Sözün özü, gözaltı ve tutuklama saldırılarına, katliamlara inat SGDF'nin büyüyen devrimci kararlılığı, halkların ve ezilenlerin ortak mücadelesine daha fazla sarılma iradesi, Suruç katliamı etrafında gençliğin antifaşist birleşik mücadelesini örme pratiği ve cüreti yargılanıyor.
Sadece bugün değil yıllardır açılan her soruşturma, sosyalist gençlerin Türkiye ve Kürdistan gençliğini birleşik devrim perspektifiyle yan yana getirme iradesi yargılanmak isteniyor. Roboskî'de adalet arayışımız, yıkılan bir kenti, Kobanê'yi, yeniden birlikte inşa etme cüretimiz, IŞİD canilerine karşı sınırda tuttuğumuz barış nöbetleri, hapishaneler için girdiğimiz açlık grevleri, anadilinde, bilimsel, demokratik eğitim mücadelemiz ve Kürdistan'da sosyalist yurtsever çizgide ısrar etme kararlılığımız yargılanıyor.

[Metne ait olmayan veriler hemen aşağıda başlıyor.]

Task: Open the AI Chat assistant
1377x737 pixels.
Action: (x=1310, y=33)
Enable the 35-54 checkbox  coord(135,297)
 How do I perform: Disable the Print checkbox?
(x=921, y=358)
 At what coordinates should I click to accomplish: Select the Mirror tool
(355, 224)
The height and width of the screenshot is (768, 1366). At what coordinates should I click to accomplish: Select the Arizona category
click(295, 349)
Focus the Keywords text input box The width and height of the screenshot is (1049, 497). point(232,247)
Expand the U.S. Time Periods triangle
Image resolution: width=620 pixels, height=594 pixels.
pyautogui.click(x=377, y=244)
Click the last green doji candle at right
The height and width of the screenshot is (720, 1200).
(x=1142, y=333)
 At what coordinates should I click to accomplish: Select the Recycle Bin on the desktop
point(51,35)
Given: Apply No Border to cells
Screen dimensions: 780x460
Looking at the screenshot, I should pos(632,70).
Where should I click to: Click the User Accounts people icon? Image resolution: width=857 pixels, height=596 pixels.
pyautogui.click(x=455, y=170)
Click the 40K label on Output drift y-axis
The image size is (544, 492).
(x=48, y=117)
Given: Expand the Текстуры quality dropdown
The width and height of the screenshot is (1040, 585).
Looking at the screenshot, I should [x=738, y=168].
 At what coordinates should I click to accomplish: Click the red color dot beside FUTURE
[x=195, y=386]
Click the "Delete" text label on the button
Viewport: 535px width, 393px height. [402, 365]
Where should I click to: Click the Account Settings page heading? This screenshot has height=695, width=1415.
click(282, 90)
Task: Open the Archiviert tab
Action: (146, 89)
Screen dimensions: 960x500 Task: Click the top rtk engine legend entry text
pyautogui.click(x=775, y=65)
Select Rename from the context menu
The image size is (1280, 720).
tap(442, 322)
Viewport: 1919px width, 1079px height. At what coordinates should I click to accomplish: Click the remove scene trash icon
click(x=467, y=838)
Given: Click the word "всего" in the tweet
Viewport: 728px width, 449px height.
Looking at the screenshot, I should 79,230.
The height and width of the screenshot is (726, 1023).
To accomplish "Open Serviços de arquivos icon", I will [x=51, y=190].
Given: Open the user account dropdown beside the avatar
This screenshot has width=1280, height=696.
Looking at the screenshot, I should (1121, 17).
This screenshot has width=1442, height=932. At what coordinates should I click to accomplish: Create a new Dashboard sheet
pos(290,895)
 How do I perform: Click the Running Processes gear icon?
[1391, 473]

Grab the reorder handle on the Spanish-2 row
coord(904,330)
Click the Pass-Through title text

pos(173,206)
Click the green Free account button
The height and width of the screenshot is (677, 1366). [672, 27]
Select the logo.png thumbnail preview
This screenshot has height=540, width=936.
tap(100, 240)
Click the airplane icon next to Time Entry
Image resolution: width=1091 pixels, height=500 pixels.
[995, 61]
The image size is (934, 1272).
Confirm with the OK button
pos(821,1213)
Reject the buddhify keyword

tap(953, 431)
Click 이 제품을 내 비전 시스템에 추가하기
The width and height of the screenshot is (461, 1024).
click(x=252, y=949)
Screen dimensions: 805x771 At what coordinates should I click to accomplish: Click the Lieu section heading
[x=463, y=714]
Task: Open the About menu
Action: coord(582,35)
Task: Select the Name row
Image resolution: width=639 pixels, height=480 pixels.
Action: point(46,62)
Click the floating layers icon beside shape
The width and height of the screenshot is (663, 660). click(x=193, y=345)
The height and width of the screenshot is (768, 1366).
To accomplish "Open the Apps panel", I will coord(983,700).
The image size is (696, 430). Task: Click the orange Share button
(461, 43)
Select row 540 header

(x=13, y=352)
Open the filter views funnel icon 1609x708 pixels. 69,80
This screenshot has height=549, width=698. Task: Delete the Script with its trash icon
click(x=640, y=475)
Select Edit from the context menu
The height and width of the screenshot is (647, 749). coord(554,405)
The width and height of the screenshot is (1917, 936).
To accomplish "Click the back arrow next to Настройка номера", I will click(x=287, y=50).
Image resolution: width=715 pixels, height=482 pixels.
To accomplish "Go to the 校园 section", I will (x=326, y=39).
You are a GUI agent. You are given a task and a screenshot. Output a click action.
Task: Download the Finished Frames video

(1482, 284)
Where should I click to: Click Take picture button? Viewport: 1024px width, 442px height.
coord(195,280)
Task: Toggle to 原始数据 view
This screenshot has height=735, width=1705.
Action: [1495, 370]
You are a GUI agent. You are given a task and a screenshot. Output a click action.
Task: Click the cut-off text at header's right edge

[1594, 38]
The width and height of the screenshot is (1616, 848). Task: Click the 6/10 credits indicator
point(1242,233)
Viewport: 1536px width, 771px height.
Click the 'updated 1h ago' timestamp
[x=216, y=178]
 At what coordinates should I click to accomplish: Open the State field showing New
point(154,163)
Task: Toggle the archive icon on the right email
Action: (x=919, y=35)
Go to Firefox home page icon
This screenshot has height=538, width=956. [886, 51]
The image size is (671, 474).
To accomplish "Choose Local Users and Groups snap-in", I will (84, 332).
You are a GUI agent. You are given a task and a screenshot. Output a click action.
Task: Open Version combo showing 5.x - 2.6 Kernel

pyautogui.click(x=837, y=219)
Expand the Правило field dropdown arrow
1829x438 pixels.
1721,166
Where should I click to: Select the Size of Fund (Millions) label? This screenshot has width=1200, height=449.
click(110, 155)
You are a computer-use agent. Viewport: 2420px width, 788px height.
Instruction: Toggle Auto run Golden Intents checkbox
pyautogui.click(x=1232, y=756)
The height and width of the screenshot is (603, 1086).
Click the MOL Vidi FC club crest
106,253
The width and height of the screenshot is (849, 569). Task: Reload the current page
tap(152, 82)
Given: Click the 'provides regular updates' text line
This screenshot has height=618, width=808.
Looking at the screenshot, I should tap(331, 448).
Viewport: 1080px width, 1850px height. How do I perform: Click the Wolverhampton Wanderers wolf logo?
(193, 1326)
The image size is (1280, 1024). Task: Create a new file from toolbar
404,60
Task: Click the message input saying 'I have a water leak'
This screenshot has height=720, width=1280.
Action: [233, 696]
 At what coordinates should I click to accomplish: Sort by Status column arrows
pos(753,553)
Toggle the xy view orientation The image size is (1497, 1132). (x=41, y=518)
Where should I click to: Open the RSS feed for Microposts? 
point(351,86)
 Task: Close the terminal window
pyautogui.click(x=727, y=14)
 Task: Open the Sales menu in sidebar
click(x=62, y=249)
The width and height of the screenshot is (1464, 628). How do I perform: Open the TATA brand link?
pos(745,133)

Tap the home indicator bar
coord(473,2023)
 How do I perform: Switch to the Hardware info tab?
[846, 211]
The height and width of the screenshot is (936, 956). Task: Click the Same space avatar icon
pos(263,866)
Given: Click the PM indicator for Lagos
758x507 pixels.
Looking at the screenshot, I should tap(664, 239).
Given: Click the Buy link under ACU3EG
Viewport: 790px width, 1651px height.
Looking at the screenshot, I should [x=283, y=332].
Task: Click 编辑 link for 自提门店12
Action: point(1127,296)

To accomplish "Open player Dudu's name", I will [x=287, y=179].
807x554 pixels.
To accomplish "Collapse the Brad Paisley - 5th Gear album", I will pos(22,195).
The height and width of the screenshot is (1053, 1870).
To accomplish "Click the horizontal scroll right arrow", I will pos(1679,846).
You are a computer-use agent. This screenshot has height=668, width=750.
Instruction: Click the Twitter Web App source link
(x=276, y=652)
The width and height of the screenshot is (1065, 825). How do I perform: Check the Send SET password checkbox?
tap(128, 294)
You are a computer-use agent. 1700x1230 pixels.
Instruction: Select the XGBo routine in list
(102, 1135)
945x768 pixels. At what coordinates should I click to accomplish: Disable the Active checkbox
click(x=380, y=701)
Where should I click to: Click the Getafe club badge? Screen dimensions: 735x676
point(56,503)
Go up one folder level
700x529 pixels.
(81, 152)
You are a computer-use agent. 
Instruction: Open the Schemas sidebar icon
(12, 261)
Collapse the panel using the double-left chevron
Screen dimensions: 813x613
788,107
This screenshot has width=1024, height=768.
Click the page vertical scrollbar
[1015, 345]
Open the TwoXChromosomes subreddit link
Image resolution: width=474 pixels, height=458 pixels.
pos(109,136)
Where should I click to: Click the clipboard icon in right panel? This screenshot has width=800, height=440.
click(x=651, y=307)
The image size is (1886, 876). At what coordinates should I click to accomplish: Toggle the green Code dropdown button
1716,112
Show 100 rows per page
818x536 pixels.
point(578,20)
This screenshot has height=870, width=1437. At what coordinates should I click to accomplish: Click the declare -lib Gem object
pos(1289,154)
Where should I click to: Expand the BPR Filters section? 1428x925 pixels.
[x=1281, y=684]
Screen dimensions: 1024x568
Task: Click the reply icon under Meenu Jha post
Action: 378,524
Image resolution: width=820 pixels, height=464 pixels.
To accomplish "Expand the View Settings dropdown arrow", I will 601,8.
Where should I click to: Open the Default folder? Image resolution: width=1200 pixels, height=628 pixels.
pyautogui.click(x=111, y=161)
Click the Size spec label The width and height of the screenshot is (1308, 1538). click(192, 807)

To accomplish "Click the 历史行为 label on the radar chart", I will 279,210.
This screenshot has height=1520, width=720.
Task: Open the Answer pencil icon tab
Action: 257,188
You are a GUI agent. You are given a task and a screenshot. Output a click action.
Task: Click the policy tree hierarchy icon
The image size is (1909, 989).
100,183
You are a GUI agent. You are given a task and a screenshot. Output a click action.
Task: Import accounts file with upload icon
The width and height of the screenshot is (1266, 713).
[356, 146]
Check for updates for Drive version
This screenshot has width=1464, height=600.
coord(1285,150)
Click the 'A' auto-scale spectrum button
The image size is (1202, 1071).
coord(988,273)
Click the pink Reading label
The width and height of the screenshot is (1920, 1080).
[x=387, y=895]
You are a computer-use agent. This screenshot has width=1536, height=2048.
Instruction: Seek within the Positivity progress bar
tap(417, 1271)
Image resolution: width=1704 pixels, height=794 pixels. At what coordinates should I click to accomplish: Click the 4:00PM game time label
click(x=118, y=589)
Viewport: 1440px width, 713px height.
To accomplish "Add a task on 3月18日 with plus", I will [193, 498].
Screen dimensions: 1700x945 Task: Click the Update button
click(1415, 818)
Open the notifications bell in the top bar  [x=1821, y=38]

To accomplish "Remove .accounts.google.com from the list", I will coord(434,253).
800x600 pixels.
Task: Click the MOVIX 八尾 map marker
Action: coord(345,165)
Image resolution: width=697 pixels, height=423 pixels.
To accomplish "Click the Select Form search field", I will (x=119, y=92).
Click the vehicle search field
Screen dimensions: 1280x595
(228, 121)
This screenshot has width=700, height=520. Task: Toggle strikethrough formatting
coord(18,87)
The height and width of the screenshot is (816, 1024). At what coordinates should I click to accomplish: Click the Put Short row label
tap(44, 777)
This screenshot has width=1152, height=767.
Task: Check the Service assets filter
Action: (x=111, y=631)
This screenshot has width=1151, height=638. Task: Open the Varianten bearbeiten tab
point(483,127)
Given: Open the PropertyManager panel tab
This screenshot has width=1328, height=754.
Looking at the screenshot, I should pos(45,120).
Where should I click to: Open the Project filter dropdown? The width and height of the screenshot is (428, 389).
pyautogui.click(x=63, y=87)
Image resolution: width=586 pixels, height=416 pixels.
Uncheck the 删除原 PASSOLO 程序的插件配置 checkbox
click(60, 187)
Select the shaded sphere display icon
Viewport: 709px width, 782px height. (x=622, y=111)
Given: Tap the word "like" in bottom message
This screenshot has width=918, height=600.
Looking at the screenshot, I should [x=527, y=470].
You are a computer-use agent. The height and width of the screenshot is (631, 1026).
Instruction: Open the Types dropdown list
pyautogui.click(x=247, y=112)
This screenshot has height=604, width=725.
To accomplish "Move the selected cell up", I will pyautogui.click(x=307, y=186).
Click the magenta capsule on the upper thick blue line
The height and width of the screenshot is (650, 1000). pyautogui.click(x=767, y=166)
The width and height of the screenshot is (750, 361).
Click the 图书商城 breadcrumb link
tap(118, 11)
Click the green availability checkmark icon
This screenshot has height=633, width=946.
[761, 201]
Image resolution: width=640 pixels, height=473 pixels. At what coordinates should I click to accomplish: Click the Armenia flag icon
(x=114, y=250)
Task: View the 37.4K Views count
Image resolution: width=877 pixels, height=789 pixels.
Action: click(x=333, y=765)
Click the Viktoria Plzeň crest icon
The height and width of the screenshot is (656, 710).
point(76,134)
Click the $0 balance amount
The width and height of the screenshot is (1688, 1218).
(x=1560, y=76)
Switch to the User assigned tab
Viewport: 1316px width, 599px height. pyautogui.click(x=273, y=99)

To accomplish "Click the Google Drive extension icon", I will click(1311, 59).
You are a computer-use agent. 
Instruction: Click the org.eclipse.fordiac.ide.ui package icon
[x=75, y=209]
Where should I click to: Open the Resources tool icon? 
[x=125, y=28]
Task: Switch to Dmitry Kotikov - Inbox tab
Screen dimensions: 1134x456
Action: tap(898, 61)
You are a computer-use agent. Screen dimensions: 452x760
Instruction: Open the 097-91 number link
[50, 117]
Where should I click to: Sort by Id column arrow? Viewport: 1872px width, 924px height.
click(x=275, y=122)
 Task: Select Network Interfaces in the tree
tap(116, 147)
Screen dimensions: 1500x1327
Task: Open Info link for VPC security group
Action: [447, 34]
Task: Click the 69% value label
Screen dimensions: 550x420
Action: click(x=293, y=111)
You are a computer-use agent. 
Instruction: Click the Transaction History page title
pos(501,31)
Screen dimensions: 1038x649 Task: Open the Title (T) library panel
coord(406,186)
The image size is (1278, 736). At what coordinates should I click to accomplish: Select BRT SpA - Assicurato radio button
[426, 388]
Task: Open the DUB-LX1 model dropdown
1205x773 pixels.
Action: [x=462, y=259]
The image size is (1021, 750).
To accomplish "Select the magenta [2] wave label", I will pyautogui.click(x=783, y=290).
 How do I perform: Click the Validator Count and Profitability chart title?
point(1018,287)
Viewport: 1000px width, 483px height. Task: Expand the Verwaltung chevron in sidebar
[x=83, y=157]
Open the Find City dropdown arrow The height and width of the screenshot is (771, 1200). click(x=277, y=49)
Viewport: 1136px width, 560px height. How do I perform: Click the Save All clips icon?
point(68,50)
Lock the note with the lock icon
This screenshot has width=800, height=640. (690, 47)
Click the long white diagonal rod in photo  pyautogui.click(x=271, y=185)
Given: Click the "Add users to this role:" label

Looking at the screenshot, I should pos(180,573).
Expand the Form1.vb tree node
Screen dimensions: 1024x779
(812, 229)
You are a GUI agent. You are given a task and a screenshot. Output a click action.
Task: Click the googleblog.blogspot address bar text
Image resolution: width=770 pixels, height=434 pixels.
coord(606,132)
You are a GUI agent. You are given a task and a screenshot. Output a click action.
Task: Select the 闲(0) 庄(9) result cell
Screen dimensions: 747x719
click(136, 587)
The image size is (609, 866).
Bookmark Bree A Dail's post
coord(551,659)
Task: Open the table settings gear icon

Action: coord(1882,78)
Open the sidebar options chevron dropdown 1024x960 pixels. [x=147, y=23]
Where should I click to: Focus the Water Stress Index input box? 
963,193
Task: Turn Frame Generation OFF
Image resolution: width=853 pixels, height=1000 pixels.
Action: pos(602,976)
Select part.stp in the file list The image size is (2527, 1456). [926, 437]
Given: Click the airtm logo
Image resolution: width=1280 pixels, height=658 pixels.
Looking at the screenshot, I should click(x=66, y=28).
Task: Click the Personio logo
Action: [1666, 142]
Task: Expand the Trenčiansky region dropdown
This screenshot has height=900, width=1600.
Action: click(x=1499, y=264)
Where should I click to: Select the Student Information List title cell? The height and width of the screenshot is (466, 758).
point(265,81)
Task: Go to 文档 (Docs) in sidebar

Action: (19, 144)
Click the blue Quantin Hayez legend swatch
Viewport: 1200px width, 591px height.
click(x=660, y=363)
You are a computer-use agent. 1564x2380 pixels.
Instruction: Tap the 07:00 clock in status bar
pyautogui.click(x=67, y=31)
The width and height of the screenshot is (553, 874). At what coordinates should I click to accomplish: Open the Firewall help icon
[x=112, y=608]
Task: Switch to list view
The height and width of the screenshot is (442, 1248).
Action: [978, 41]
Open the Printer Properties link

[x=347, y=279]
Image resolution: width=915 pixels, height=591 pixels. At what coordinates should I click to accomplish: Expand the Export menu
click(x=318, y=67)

SGDF, üniversiteli gençliğin sorunlarında olduğu gibi devrimci-demokratik gençliğin istek ve özlemlerini devrimci çizgide buluşturduğu için iddianamelerimiz; barınma hakkı için sokaklarda kalarak kent kent yapılan eylemlerden, üniversitelerimizde ücretsiz ulaşım, beslenme, barınma hakkımız için söyleşi, panel, forum çağrılarından kısacası söz-eylem-örgütlenme hakkımızı kullandığımız için yer alan uydurma "suçlardan" oluşuyor. SGDF, öğrenci gençliğin sorunlarının çözümünü kampüslerin duvarlarından sokağa taşırma ve işçi sınıfının mücadelesi ile gençliğin mücadelesini buluşturma görevini yerine getirdiği için bugün mahkeme salonlarında "sanık" sandalyesinde oturuyor. Oysa 14 Eylül'de bir kez daha demokratik gençlik mücadelesini ve devrimci görevlerimizi savunmak için orada olacağız.

Gençlik kitleleri ile buluşacak, yozlaşma ve çürümeye karşı kültür-sanat aktiviteleri örgütleyecek, işçi sınıfı ve ezilenlerin devrimci teorisini birlikte tartışacak, 33 düş yolcusunun adını her alanda yaşatmaya yani gençlik kültür evlerinde buluşmaya devam edeceğiz. "Hepsini yaptık, yapmaya da devam edeceğiz" diyerek sosyalist devrimci çizgimizin, örgütlenmenin, devrimci yaşamanın meşruluğunu savunarak yol yürümeye devam edeceğiz.